**DATA PROVIDED:**
• • •

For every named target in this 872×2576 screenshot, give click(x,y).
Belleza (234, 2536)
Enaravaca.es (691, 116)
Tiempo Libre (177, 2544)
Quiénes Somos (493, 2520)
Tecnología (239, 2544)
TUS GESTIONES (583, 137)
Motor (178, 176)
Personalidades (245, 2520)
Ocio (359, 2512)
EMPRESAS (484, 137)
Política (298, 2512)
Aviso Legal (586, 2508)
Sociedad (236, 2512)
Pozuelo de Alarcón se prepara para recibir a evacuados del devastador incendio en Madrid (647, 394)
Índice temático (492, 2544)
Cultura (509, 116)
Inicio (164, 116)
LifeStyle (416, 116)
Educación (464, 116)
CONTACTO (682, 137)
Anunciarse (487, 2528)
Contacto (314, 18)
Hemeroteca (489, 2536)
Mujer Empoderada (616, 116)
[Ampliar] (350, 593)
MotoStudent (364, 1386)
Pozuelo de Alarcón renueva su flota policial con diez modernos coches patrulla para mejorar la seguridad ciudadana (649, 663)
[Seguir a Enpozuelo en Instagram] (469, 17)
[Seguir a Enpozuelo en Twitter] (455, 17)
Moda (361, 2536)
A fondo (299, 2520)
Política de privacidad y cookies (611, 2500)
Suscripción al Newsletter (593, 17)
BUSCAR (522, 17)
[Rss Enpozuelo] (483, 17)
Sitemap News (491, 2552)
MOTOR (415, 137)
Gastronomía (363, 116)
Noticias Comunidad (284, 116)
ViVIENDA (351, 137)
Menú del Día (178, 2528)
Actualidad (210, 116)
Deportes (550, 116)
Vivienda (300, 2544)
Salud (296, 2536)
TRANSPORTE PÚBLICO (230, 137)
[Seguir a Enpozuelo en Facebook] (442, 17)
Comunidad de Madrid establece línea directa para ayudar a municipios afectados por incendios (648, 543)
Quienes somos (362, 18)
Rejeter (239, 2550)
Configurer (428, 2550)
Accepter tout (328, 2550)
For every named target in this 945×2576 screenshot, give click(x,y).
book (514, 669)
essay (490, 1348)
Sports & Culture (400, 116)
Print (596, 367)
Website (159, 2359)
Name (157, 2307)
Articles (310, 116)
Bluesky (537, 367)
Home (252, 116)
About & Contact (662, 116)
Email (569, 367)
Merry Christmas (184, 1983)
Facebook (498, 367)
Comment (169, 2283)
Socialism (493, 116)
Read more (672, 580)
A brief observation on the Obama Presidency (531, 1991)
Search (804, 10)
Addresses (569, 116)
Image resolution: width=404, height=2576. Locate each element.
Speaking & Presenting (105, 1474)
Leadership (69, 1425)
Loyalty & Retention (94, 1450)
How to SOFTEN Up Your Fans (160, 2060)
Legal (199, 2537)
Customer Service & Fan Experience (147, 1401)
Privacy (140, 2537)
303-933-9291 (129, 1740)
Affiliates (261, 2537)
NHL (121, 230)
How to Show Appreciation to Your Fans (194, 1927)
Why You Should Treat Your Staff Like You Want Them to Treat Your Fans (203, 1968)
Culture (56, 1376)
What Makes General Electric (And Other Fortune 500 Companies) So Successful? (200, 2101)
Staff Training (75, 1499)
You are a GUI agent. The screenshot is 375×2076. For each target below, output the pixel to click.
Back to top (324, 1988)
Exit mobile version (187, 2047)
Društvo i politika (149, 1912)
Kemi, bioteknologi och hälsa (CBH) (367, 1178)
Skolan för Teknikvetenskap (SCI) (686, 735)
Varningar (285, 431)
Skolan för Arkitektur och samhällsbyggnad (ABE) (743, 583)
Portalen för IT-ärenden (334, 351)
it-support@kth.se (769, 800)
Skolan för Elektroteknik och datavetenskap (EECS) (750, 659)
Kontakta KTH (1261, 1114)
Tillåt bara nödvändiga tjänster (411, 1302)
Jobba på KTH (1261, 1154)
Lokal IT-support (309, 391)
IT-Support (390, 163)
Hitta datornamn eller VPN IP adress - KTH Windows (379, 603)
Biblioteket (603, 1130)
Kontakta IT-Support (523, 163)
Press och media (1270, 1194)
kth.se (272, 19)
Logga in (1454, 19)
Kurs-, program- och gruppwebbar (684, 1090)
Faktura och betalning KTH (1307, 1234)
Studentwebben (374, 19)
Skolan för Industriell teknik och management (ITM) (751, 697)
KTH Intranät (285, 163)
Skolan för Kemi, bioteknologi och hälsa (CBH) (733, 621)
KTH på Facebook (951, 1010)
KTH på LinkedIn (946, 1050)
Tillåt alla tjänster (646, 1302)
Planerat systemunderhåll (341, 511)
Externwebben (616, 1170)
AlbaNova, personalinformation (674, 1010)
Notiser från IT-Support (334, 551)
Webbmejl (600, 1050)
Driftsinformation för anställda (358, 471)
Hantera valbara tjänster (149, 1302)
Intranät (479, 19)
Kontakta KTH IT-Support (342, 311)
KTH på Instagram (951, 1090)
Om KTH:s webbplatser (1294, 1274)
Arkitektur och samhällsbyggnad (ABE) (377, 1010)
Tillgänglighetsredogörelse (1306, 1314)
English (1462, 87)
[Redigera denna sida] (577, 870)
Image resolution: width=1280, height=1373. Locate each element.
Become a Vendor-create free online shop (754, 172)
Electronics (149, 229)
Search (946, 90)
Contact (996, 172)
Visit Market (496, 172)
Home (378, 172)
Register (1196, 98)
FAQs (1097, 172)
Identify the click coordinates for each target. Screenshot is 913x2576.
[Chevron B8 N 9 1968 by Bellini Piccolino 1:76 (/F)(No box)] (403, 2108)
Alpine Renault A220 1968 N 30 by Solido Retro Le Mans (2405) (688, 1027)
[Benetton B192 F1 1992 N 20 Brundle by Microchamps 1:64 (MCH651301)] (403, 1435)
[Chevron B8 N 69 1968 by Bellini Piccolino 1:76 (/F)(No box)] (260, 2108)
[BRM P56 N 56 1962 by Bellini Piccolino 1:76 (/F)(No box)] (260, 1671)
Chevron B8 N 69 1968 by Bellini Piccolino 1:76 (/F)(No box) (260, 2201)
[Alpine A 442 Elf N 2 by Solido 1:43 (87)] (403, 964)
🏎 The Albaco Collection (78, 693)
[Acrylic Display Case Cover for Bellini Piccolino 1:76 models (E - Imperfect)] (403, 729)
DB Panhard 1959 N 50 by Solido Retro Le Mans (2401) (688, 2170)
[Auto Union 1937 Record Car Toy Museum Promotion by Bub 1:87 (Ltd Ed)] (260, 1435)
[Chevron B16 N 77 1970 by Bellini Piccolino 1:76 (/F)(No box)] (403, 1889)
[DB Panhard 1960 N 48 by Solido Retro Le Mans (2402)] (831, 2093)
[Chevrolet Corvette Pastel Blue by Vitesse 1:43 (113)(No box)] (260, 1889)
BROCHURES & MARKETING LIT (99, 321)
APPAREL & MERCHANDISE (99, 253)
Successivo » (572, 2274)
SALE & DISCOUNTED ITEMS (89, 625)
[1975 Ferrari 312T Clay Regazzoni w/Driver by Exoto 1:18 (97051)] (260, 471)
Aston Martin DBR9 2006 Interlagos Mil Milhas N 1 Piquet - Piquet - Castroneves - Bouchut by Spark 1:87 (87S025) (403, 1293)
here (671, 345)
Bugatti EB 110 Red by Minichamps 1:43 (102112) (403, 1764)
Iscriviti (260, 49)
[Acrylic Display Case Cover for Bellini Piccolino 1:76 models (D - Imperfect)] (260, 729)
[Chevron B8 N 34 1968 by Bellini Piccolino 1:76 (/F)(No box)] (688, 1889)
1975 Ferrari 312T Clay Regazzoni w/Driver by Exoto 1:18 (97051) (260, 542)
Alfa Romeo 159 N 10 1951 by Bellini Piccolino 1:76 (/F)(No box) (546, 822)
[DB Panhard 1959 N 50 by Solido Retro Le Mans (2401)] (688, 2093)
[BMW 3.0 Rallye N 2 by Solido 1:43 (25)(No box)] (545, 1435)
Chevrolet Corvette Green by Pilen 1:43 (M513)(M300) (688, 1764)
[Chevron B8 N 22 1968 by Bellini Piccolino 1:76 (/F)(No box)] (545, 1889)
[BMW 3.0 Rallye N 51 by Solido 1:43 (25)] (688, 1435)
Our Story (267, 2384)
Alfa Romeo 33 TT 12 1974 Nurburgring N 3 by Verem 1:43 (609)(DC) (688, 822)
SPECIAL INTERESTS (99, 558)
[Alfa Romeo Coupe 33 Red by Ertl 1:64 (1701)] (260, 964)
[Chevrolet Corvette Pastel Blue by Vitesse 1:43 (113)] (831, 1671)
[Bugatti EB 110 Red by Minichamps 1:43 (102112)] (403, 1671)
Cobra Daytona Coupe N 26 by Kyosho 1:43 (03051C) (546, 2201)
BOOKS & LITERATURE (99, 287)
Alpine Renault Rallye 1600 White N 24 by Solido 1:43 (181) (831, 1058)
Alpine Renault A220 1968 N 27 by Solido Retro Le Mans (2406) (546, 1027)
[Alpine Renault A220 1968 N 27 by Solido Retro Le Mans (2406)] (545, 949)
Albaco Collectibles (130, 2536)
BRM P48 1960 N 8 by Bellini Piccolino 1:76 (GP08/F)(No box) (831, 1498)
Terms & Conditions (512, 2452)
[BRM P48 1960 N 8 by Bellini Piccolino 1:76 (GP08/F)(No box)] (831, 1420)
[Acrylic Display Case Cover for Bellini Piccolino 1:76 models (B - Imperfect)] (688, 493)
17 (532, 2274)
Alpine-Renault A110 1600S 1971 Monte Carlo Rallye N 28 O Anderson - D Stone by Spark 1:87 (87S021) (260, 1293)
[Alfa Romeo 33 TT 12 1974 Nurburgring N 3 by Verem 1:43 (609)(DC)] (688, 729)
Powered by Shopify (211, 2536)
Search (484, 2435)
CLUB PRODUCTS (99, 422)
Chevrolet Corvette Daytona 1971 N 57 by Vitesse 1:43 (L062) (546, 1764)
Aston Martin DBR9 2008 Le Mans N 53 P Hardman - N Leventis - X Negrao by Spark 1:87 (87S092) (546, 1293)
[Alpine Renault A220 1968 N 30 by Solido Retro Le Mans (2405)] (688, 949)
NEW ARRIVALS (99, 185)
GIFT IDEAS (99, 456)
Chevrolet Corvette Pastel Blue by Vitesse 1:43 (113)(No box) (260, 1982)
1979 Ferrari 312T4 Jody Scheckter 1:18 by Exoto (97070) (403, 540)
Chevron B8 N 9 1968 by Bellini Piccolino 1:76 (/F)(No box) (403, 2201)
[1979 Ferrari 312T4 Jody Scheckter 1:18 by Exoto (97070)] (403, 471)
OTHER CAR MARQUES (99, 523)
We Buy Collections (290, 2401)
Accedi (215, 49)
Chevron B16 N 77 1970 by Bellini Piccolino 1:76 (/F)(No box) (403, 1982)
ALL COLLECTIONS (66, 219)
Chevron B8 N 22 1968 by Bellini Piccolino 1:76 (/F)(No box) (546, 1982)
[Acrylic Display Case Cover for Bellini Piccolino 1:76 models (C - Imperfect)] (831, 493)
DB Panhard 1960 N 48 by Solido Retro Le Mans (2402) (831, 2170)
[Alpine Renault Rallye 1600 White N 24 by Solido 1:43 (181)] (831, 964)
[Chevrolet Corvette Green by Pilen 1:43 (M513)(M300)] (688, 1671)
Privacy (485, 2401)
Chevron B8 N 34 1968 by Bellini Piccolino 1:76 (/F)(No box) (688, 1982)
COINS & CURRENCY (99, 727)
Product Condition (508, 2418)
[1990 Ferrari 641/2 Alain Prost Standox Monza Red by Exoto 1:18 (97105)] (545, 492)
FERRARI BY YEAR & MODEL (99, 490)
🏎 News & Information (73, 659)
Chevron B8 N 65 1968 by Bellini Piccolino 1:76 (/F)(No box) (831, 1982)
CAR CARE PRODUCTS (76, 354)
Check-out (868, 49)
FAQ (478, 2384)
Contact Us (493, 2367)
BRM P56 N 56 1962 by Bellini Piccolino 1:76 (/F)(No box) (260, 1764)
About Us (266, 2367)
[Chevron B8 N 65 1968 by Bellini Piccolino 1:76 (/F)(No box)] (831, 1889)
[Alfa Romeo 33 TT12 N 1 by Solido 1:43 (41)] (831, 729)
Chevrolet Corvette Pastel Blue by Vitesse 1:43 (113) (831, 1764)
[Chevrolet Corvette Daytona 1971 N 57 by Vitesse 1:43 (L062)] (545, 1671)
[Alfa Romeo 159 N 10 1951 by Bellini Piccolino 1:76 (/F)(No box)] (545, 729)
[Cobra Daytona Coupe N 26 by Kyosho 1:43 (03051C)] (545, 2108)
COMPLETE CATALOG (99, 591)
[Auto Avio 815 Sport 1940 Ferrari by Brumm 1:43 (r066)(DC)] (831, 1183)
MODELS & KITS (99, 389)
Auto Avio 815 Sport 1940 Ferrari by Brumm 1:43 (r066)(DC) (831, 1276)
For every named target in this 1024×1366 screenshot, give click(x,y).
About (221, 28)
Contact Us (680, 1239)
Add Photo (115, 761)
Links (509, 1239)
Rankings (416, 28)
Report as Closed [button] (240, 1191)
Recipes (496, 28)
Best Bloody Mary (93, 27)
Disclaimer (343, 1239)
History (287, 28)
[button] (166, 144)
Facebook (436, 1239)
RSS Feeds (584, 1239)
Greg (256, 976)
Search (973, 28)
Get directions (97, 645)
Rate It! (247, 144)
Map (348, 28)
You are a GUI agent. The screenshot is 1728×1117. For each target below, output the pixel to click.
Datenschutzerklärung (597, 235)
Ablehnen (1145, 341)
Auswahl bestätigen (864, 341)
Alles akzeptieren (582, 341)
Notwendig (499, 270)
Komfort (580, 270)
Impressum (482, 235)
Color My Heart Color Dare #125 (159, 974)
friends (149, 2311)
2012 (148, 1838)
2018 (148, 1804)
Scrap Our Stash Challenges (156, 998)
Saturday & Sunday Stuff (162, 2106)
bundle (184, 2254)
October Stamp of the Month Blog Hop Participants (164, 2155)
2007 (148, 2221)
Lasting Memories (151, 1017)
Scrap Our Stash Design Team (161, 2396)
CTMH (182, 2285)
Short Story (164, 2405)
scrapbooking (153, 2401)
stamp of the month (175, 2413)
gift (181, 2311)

• • •

**TASK DIRECTIONS:** Identify every line above that includes the word "each", and show those lines.

**EXERCISE ANSWER:**
Image resolution: width=404, height=2576. Locate each element.
You are a GUI agent. The screenshot is 375×2076. For each target below, output the pixel to click.
Image resolution: width=1280, height=1373. Locate each element.
Identify the click coordinates for each target. Screenshot is 913x2576.
You are a GUI agent. The screenshot is 1728×1117. For each target below, output the pixel to click.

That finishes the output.